The User Research team also has multiple publications:

- Cairns, P., Power, C., Barlet, M., Haynes G. (2019) Future Design of Accessibility in Games: A Design Vocabulary. Int. J. of Human-Computer Studies, 131, 64–71, doi: 10.1016/j.ijhcs.2019.06.010
- Cairns, P., Power, C., Barlet, M., Haynes, G., Kaufman, C., Beeston, J. (2019) Enabled Players: the value of accessible digital games, Games and Culture, online
- Beeston, J., Power, C., Cairns, P., & Barlet, M. (2018, July). Accessible Player Experiences (APX): The Players. International Conference on Computers Helping People with Special Needs Springer, 245-253
- Power, C., Cairns, P., Barlet, M. (2018) Inclusion in the Third Wave: Access to Experience. In Filimowicz, M., Tzankova, V. (eds) New Directions in Third Wave Human-Computer Interaction: Volume 1-Technologies. Springer, p. 163-181

=== Professional Development ===
This pillar was designed to educate game studios on how to make their games more accessible. Peer Counseling and Engineering Research can be great at helping people with physical disabilities, but it all starts with the games that are being made. Professional Development teaches an APX (Accessible Player Experiences) course. There are currently 22 APX design patterns that may help developers craft accessible experiences into their games. For some studios, those patterns have been demonstrated to not be good enough. The Professional Development team came up with a multi-day, 16-hour course that remedies this. This completed course certifies developers as APX practitioners and gives them the deeper knowledge they need to create better accessibility in their games.

== Awards ==
Mark Barlet, president of AbleGamers, received the 2012 American Association of People with Disabilities Hearne Leadership Award for his work at AbleGamers.

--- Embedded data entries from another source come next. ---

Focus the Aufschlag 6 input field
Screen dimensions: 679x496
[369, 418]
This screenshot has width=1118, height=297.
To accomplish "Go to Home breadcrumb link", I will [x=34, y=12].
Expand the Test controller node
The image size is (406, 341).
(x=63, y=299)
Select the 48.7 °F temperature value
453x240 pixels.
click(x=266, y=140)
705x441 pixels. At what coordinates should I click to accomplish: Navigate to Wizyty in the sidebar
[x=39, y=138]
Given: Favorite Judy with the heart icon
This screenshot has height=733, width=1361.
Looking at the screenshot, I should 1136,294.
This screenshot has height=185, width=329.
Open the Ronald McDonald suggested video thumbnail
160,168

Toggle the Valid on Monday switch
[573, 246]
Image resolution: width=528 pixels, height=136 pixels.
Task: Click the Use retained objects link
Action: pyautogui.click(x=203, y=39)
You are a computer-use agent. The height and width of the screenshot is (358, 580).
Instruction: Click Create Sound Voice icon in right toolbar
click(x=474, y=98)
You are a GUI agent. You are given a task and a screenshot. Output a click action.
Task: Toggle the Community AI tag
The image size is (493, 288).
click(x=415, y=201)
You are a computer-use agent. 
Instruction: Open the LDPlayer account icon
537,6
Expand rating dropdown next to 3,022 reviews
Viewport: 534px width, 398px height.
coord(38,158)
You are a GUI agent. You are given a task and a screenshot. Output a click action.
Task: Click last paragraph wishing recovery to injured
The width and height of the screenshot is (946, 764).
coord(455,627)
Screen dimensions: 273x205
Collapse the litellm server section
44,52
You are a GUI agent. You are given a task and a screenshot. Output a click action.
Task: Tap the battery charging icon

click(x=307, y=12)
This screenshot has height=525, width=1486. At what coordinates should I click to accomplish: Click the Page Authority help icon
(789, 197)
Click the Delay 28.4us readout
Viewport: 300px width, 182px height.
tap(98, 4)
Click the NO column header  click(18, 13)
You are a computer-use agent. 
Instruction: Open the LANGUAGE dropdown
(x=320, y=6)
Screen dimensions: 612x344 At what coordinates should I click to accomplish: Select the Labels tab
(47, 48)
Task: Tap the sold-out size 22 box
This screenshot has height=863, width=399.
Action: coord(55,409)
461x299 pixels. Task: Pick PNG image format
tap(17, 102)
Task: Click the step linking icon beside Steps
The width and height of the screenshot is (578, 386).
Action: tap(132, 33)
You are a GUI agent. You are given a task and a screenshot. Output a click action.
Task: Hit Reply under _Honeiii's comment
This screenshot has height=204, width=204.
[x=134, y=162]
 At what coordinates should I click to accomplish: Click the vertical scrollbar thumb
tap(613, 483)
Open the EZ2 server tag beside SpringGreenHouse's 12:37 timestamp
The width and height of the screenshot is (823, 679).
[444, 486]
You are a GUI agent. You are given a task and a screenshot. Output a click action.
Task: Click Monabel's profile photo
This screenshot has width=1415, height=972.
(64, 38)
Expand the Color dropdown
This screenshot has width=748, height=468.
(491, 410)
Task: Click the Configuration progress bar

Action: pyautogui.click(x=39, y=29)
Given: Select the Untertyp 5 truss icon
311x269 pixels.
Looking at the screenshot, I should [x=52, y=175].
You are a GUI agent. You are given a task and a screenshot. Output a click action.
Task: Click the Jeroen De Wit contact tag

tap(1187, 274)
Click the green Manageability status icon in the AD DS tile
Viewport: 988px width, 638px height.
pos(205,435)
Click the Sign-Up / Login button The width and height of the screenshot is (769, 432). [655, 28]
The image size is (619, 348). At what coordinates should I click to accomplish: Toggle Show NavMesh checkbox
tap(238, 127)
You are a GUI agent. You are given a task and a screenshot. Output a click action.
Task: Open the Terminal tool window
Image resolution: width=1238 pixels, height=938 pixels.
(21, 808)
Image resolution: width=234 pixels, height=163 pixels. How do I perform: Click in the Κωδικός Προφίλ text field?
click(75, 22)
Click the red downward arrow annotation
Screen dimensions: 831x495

In 2013, AbleGamers won an MS Society Da Vinci Award for their document "Includification: A Practical Guide to Game Accessibility", the first time the award had been given to a document and concept, not a product.

The foundation distributes its own awards each year to the most accessible games released that year, with winners including FIFA 13 and Bayonetta 2. The awards are given to games with customisable control schemes and colors, optional or minimal quick time events, and unique features such as Bayonetta 2s one-button combat mode.